Downward Dog - Side Plank
Starting on your feet, bend down keeping your back legs as straight as possible, and place your hands on the ground, slowly walking it out until your butt is high in the air, shifting the majority of your weight onto your straightened legs. After holding this pose for twenty seconds, bring your feet together and put your weight onto your left leg and arm, shifting your chest to face outward and reach your right arm over your head, pointing straight up. Your right leg should be balanced on your left, or as close as you possibly can. Hold this pose for twenty seconds, then go back into your downward dog, and switch to the other side.
Sitting on your mao with your legs straight ahead of you, place your hands flat behind your back near your hips, fingers facing towards your body. Slowly lift your body off the ground, arching your back and pointing your toes flat on the ground. Keep your hips arched forward and glutes tight, making your body as straight as possible lifted off the ground. Hold this pose for twenty seconds, rest, and repeat two more times.

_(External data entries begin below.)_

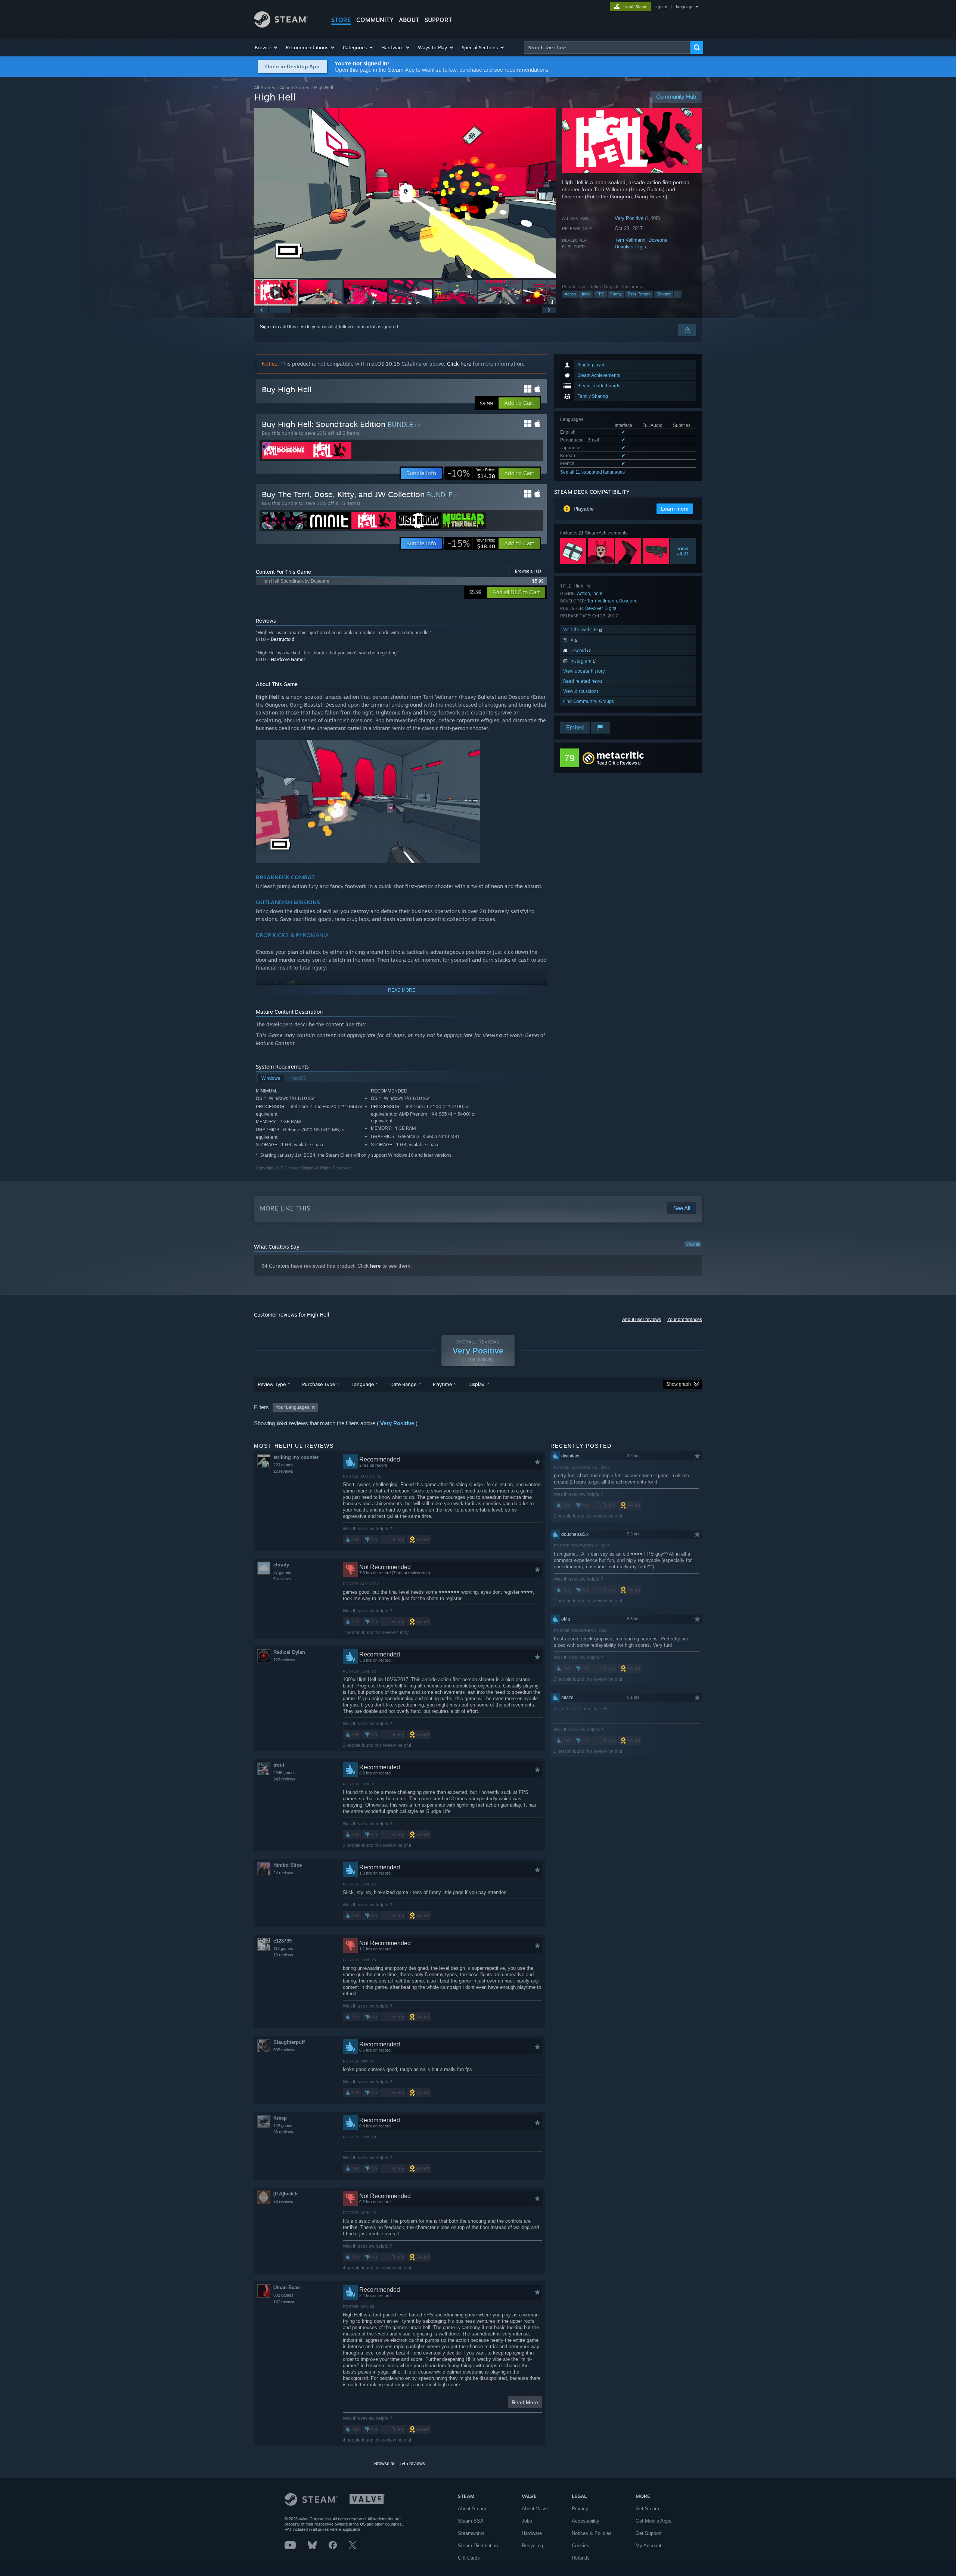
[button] (266, 47)
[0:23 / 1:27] (405, 193)
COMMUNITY (375, 20)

Laying on your stomach, place your palms flat on the ground next to your chest, arms bent facing up. With the balls of your feet firmly on the ground, lift your body off the ground, keeping yourself as flat and straight as possible. Keep your arms straightened all the way and your hips inward, so your butt and back aren’t arched. Keep your head facing straight ahead and your chest puffed out with your shoulders aligned and level.
For a more difficult plank, start with your forearms flat on the ground instead of your palms, keeping your body closer to the ground making this pose more difficult but also more effective. Hold either pose for thirty seconds to a minute, and repeat two to three more times a day.
Similar to the plank, start on your stomach with your palms flat on either side of your chest. Lift the upper half of your body off of the ground, hips slightly raised off of the floor. Arch your back and keep your chin straight, either looking straight ahead or towards the sky. Hold for thirty seconds.
For a more difficult workout, lift your whole body off the ground, keeping your back arched and your hips tight, with your legs just off the ground and only the tops of your feet and your palms touching the ground.